### GOAL
In the message about Canadian snow loads, what Cs factor does a roof angle of 50 degrees give?

[Strawbale] Death in collapsing SB house
Matt Chase
mattchase at canoemail.com
Fri Apr 11 10:18:36 CDT 2008
Hi Sherwood
Not sure where you're coming from, but here in Canada, the national
building code has a feature for calculating snow loads that is as
follows:
There is a slope factor (given the symbol Cs) that is multiplied by
the snow load to reduce it if one can count on sliding off of snow to
occur.
For "normal" roofs, it ranges between 1 (when the roof slope is less
than 30 degrees, approximately a 7:12 slope) and 0 when the roof is
steeper than 70 degrees (a very steep roof indeed!, a 33:12 slope).
The factor Cs changes linearly with the angle, so right in the middle
(i.e. 50 degrees) would give a Cs factor of 0.5, reducing the snow
load by half.

Element lookup listing:
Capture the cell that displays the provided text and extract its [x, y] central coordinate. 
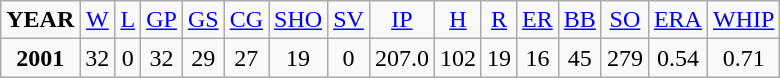
SHO [298, 20]
W [98, 20]
IP [402, 20]
45 [580, 58]
CG [246, 20]
207.0 [402, 58]
29 [203, 58]
2001 [40, 58]
279 [624, 58]
YEAR [40, 20]
SV [349, 20]
102 [458, 58]
16 [538, 58]
0.71 [743, 58]
L [128, 20]
H [458, 20]
ER [538, 20]
0.54 [678, 58]
27 [246, 58]
WHIP [743, 20]
R [498, 20]
GP [162, 20]
ERA [678, 20]
BB [580, 20]
SO [624, 20]
GS [203, 20]
Locate the cell with the specified text and output its (X, Y) center coordinate. 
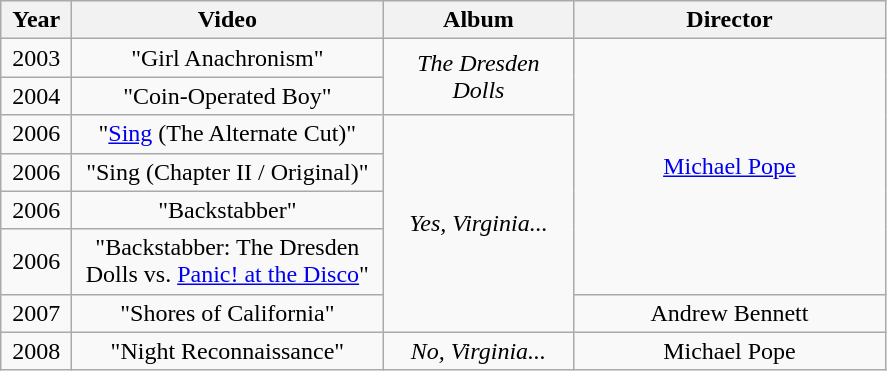
The Dresden Dolls (478, 77)
"Girl Anachronism" (228, 58)
"Sing (The Alternate Cut)" (228, 134)
Yes, Virginia... (478, 224)
No, Virginia... (478, 351)
"Backstabber: The Dresden Dolls vs. Panic! at the Disco" (228, 262)
2008 (36, 351)
"Coin-Operated Boy" (228, 96)
"Shores of California" (228, 313)
2007 (36, 313)
Video (228, 20)
Album (478, 20)
Year (36, 20)
"Backstabber" (228, 210)
"Sing (Chapter II / Original)" (228, 172)
Director (730, 20)
Andrew Bennett (730, 313)
2004 (36, 96)
2003 (36, 58)
"Night Reconnaissance" (228, 351)
Return the [X, Y] coordinate for the center point of the cell that contains the specified text.  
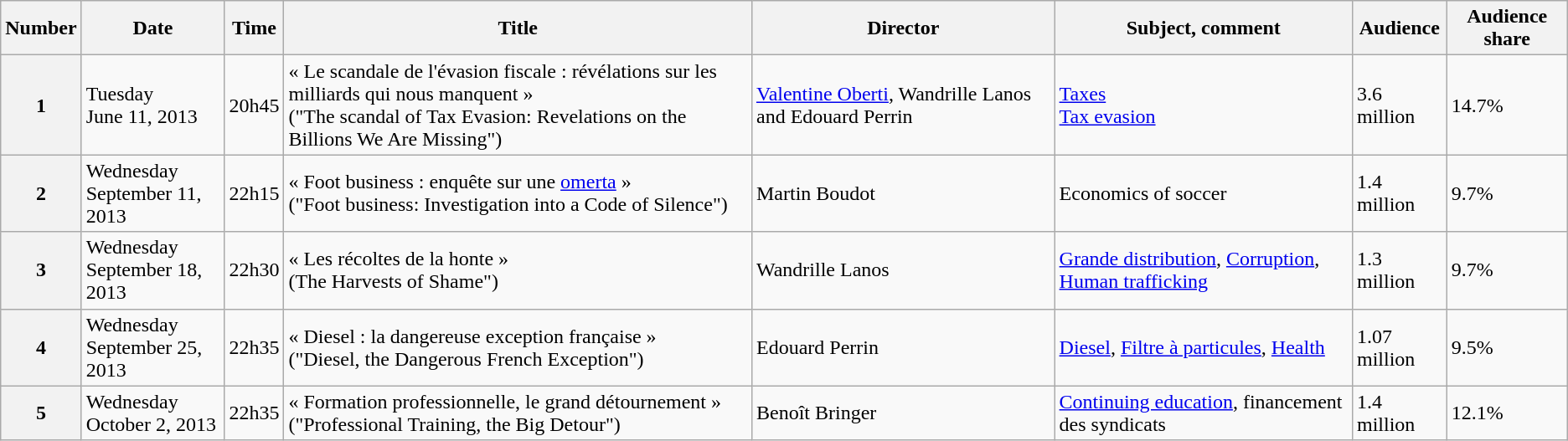
Audience share [1507, 28]
1.3 million [1399, 271]
« Formation professionnelle, le grand détournement »("Professional Training, the Big Detour") [518, 414]
Number [41, 28]
14.7% [1507, 106]
Continuing education, financement des syndicats [1203, 414]
22h15 [255, 193]
Wednesday September 25, 2013 [152, 348]
« Les récoltes de la honte »(The Harvests of Shame") [518, 271]
TuesdayJune 11, 2013 [152, 106]
Wednesday October 2, 2013 [152, 414]
Edouard Perrin [903, 348]
1 [41, 106]
2 [41, 193]
Wednesday September 11, 2013 [152, 193]
3.6 million [1399, 106]
Time [255, 28]
Diesel, Filtre à particules, Health [1203, 348]
Subject, comment [1203, 28]
Director [903, 28]
Audience [1399, 28]
12.1% [1507, 414]
Date [152, 28]
Wednesday September 18, 2013 [152, 271]
1.4million [1399, 193]
1.07 million [1399, 348]
« Diesel : la dangereuse exception française »("Diesel, the Dangerous French Exception") [518, 348]
Valentine Oberti, Wandrille Lanos and Edouard Perrin [903, 106]
Economics of soccer [1203, 193]
« Foot business : enquête sur une omerta »("Foot business: Investigation into a Code of Silence") [518, 193]
9.5% [1507, 348]
Wandrille Lanos [903, 271]
3 [41, 271]
Grande distribution, Corruption, Human trafficking [1203, 271]
1.4 million [1399, 414]
22h30 [255, 271]
TaxesTax evasion [1203, 106]
20h45 [255, 106]
Benoît Bringer [903, 414]
5 [41, 414]
Title [518, 28]
4 [41, 348]
Martin Boudot [903, 193]
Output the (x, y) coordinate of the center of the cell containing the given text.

### FULL SOLUTION
A Cs factor of 0.5, which reduces the snow load by half.